E mais, o seu uso em pesquisa só ocorre com pleno consentimento do casal que os gerou. Não se deve, portanto, confundir utilização de células-tronco em estudos científicos com aborto.
Sem dúvida, muitas pessoas argumentam que tal pesquisa é desnecessária porque também podem ser obtidas células-tronco a partir de adultos ou do sangue do cordão umbilical.
De fato, os cientistas podem trabalhar com dois tipos de células-tronco: as embrionárias e as adultas. As primeiras, que só ocorrem no início do desenvolvimento embrionário, são denominadas totipotentes, pois podem se transformar em qualquer tipo de célula.
Com elas se consegue formar de hemácias a células nervosas – essas fundamentais para o possível tratamento de doenças como Alzheimer ou lesões de medula espinhal. Já as células-tronco adultas (e aí se incluem as retiradas do cordão umbilical) só formam alguns tecidos, como músculo, osso ou cartilagem.
São várias as vantagens do uso das células embrionárias sobre as adultas.
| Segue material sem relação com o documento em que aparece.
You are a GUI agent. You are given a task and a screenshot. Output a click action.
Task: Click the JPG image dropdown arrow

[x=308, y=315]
Pode-se destacar, além da sua totipotência, a facilidade de seu isolamento – já que constituem a totalidade do embrião – e o maior controle na indução de sua especialização.
Além disso, a grande perspectiva é que, com o aprofundamento dos estudos nessa área, possamos compreender todos os mecanismos que regem a especialização de uma célula-tronco e, no futuro, aplicá-lo em células adultas, dispensando o uso de embriões.
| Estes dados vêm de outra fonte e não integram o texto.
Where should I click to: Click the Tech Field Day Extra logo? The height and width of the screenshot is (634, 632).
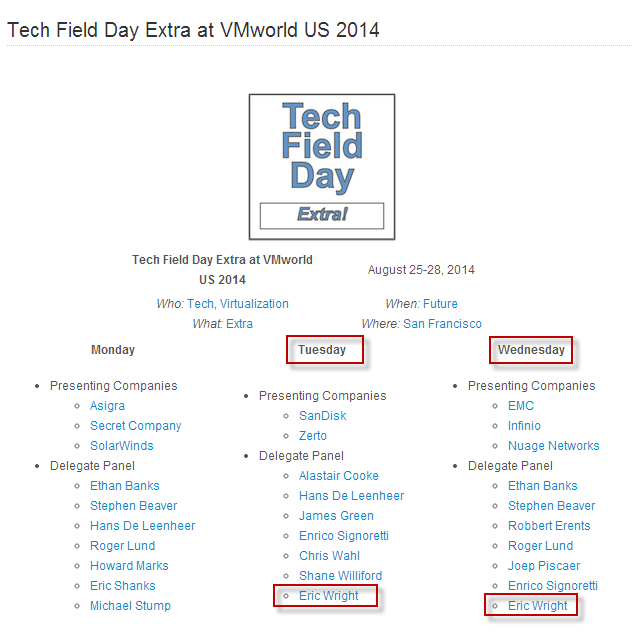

Independente da discussão jurídico-moral, são incontáveis os exemplos de aplicação prática, potencial ou já realizável, desse tipo de célula: a reconstrução de tecidos perdidos por mutilações e acidentes; a regeneração de massa óssea em pessoas portadoras de osteoporose; reposição de tecido necrosado cardíaco após infartos; tratamento de Mal de Parkinson, Alzheimer e lesões neurológicas traumáticas e advindas de derrames; cura para diabetes, hemofilia e leucemia; recuperação de tecido renal em pacientes com necessidade de transplante de rim; produção de tecido hepático para doentes com cirrose ou hepatite…
Entretanto, o desenvolvimento de todas essas perspectivas está seriamente ameaçado no nosso país devido ao atraso com as pesquisas de células-tronco embrionárias. Será que teremos, no futuro, que pagar royalties enormes para importar uma tecnologia que podia ter sido desenvolvida por nós?
E as famílias, que por não possuírem recursos para viabilizar tratamentos no exterior, terão que assistir, impotentes, ao avanço de doenças em seus entes queridos? O Brasil dispõe do principal para o desenvolvimento de qualquer tecnologia nova: cientistas especializados e capacitados.
É claro que falta muito para que tenhamos vários centros de excelência em pesquisa, porém carecemos especialmente de alocação de recursos e uma legislação adequada. Essa última é mais fácil de resolver. Basta que elejamos bons legisladores – e, sobretudo, se ofereça a eles informação.